From the data underneath, reproduce exactly the stretch that begins at the line with "The width and height of the screenshot is (1426, 840)." and ends after the line with "The image size is (532, 606).".

Dataset entries
---

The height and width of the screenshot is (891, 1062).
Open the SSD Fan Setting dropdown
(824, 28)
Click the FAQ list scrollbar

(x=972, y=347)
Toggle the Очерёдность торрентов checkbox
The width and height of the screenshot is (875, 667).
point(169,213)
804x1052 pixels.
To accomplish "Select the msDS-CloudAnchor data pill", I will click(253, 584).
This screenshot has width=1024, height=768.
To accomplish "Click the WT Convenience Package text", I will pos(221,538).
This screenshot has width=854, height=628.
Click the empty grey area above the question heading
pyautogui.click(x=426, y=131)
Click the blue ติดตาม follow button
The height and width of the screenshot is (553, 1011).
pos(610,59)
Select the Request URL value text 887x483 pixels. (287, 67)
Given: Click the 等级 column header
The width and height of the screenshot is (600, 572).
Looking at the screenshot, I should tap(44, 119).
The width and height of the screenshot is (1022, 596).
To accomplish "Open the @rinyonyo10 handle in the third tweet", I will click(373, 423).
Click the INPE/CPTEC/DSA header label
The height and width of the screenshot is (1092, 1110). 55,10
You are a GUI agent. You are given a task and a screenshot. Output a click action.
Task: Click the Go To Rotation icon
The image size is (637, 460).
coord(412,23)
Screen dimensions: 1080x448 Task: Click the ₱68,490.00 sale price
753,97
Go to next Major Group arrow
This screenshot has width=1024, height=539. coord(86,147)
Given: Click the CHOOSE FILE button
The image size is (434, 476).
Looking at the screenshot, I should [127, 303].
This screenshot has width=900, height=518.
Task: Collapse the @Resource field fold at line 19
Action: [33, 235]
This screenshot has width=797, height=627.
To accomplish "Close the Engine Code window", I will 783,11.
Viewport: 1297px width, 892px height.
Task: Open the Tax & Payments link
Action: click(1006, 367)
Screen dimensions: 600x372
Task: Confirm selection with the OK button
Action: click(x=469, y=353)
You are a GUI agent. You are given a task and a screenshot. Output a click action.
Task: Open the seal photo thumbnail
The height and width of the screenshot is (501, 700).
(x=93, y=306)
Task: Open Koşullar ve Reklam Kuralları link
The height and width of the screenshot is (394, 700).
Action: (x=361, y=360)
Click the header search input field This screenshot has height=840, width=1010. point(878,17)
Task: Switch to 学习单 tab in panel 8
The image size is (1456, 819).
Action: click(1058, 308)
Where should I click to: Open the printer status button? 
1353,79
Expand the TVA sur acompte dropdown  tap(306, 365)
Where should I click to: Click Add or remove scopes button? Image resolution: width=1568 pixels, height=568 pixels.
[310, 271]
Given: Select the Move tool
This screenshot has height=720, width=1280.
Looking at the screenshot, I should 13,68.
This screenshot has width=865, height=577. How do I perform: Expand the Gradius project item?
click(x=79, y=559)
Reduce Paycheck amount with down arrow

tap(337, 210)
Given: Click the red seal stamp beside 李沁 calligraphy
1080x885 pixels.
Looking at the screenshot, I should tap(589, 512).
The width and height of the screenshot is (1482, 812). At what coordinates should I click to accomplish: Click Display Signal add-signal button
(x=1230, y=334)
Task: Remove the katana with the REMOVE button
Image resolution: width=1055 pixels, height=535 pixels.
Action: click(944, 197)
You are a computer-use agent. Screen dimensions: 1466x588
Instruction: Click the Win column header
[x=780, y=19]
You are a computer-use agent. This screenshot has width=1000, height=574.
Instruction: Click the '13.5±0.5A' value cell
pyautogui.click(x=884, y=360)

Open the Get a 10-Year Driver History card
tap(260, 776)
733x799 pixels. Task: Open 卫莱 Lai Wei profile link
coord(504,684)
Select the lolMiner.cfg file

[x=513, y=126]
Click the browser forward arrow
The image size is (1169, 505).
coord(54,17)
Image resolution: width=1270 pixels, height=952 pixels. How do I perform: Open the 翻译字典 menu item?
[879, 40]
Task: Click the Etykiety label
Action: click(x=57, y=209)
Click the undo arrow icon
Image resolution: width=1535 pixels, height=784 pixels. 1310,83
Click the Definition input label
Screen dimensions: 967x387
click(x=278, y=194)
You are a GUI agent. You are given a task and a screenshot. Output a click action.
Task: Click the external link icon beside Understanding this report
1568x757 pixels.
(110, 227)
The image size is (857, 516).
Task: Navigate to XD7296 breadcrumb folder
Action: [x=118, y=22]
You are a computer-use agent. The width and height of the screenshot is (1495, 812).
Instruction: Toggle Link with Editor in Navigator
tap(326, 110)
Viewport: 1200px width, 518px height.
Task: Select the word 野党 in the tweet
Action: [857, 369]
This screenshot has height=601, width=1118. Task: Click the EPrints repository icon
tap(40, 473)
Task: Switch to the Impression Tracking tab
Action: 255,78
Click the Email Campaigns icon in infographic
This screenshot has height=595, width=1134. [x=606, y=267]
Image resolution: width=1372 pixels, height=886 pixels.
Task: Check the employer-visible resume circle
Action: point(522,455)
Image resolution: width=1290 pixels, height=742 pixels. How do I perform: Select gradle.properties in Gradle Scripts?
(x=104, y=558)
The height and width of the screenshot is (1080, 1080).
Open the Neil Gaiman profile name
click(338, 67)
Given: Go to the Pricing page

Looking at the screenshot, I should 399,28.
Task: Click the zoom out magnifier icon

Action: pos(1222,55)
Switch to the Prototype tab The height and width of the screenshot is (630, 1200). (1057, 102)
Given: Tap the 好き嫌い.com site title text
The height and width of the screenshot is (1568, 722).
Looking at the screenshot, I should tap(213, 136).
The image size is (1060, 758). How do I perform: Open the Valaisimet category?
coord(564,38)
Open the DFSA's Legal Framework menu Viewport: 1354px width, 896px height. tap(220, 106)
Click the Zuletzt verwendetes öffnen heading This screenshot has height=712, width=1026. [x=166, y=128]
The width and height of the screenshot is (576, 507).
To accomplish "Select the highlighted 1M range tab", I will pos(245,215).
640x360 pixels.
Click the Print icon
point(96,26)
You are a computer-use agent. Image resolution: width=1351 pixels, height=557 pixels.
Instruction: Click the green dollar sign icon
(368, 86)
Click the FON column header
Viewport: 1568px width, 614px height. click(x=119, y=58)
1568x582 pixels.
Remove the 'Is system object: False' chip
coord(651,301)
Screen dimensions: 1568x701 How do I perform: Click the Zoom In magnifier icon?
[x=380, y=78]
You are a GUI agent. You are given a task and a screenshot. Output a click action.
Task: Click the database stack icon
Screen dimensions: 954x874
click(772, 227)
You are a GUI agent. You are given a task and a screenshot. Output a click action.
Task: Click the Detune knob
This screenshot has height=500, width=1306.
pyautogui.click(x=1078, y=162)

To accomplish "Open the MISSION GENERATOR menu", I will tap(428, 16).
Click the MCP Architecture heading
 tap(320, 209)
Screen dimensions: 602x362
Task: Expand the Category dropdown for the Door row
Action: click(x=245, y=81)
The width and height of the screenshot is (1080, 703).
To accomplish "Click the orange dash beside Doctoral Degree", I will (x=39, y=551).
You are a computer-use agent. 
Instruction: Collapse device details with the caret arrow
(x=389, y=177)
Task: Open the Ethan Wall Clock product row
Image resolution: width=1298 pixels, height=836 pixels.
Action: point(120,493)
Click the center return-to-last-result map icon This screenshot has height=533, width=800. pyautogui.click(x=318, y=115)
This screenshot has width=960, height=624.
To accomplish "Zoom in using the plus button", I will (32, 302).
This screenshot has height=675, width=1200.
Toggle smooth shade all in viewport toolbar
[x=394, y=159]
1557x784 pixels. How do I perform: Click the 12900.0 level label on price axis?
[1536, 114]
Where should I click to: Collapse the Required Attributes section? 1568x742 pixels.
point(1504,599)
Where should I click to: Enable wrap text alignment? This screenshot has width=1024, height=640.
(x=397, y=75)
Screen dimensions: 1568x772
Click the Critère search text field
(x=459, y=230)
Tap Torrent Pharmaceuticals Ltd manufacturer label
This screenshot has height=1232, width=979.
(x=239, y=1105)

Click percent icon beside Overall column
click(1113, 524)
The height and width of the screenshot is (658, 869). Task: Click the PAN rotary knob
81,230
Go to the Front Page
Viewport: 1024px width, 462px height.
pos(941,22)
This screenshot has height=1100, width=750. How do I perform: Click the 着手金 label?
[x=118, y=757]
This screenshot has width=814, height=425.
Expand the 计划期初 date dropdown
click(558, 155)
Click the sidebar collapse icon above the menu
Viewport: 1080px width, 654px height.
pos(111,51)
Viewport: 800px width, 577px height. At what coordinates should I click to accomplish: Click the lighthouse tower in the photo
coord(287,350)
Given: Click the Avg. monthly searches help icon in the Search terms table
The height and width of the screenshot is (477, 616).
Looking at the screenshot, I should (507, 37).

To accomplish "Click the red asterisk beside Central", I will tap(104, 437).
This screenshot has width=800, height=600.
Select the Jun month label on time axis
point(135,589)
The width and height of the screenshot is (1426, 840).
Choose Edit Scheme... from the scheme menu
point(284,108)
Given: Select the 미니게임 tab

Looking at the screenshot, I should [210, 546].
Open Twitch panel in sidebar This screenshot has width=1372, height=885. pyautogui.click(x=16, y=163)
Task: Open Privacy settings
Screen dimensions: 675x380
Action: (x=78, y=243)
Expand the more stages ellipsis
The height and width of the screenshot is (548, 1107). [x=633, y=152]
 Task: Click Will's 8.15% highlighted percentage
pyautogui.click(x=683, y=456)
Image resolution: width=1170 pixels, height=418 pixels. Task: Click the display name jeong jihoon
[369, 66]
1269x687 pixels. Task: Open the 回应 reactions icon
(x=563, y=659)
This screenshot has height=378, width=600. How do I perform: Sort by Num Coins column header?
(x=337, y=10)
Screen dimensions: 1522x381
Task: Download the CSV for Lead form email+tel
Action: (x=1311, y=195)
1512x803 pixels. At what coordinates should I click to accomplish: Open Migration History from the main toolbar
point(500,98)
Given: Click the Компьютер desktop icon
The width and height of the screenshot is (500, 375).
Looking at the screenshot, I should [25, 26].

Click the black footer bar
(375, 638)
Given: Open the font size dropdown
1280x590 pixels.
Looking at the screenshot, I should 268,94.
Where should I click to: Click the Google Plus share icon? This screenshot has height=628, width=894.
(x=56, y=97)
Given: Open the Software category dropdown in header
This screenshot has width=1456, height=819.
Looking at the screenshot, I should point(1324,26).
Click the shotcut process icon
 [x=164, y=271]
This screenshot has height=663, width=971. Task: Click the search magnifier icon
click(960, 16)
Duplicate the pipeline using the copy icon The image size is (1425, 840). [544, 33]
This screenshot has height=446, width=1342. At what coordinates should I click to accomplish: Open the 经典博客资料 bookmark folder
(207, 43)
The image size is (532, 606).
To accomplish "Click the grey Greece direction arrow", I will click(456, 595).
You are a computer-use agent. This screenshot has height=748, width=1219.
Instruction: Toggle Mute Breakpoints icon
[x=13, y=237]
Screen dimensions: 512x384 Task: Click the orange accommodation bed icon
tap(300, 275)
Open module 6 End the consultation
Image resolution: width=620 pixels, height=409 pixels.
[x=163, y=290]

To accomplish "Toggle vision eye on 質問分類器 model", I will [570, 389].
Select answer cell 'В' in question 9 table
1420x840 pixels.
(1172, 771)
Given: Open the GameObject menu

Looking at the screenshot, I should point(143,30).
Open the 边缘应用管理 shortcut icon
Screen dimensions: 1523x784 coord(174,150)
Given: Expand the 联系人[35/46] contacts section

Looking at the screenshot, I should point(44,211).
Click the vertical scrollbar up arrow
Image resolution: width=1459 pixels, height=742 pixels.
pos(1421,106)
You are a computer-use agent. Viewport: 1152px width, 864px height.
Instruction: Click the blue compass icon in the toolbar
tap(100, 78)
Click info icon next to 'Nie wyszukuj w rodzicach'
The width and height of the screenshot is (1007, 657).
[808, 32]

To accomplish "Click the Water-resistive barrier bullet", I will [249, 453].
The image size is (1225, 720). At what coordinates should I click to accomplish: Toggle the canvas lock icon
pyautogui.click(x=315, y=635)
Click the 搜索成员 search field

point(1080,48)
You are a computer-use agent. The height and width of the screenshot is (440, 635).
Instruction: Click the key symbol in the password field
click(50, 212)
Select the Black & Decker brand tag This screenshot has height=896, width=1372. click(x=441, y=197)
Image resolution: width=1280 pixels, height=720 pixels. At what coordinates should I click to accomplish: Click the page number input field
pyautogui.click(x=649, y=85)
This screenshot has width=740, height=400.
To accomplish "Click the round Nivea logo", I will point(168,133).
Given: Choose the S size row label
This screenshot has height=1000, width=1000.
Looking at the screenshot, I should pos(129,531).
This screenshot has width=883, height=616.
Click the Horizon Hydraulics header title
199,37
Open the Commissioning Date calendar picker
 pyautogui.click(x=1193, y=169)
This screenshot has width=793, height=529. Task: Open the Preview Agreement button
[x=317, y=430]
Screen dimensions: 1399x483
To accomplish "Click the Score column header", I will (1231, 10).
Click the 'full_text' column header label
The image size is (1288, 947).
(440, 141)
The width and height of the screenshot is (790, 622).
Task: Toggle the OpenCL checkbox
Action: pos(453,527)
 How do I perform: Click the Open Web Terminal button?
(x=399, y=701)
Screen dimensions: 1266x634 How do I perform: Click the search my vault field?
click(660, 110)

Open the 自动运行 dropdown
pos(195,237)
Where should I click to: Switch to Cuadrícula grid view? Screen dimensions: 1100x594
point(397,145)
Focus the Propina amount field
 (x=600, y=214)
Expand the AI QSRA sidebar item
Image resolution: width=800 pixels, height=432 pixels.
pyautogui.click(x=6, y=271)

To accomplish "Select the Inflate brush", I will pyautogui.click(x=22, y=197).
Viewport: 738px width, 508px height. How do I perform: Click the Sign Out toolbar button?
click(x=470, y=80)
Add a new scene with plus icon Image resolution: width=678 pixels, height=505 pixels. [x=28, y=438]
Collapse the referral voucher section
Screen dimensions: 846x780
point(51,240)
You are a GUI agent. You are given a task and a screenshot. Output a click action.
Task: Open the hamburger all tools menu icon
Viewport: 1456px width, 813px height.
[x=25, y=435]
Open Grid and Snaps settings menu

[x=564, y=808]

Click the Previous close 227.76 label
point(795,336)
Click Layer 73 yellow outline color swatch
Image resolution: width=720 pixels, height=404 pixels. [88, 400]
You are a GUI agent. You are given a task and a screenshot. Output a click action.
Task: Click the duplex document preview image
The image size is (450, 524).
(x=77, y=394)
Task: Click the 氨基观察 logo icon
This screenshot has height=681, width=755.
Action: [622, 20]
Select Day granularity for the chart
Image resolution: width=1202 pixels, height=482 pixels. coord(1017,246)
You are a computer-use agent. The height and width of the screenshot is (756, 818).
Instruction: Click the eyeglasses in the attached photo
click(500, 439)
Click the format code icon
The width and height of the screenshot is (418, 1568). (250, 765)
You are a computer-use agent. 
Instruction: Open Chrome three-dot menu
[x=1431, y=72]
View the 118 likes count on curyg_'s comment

---

_WRITTEN RESPONSE_
The width and height of the screenshot is (1426, 840).
Choose Edit Scheme... from the scheme menu
point(284,108)
Given: Select the 미니게임 tab

Looking at the screenshot, I should [210, 546].
Open Twitch panel in sidebar This screenshot has width=1372, height=885. pyautogui.click(x=16, y=163)
Task: Open Privacy settings
Screen dimensions: 675x380
Action: (x=78, y=243)
Expand the more stages ellipsis
The height and width of the screenshot is (548, 1107). [x=633, y=152]
 Task: Click Will's 8.15% highlighted percentage
pyautogui.click(x=683, y=456)
Image resolution: width=1170 pixels, height=418 pixels. Task: Click the display name jeong jihoon
[369, 66]
1269x687 pixels. Task: Open the 回应 reactions icon
(x=563, y=659)
This screenshot has height=378, width=600. How do I perform: Sort by Num Coins column header?
(x=337, y=10)
Screen dimensions: 1522x381
Task: Download the CSV for Lead form email+tel
Action: (x=1311, y=195)
1512x803 pixels. At what coordinates should I click to accomplish: Open Migration History from the main toolbar
point(500,98)
Given: Click the Компьютер desktop icon
The width and height of the screenshot is (500, 375).
Looking at the screenshot, I should [25, 26].

Click the black footer bar
(375, 638)
Given: Open the font size dropdown
1280x590 pixels.
Looking at the screenshot, I should 268,94.
Where should I click to: Click the Google Plus share icon? This screenshot has height=628, width=894.
(x=56, y=97)
Given: Open the Software category dropdown in header
This screenshot has width=1456, height=819.
Looking at the screenshot, I should point(1324,26).
Click the shotcut process icon
 [x=164, y=271]
This screenshot has height=663, width=971. Task: Click the search magnifier icon
click(960, 16)
Duplicate the pipeline using the copy icon The image size is (1425, 840). [544, 33]
This screenshot has height=446, width=1342. At what coordinates should I click to accomplish: Open the 经典博客资料 bookmark folder
(207, 43)
The image size is (532, 606).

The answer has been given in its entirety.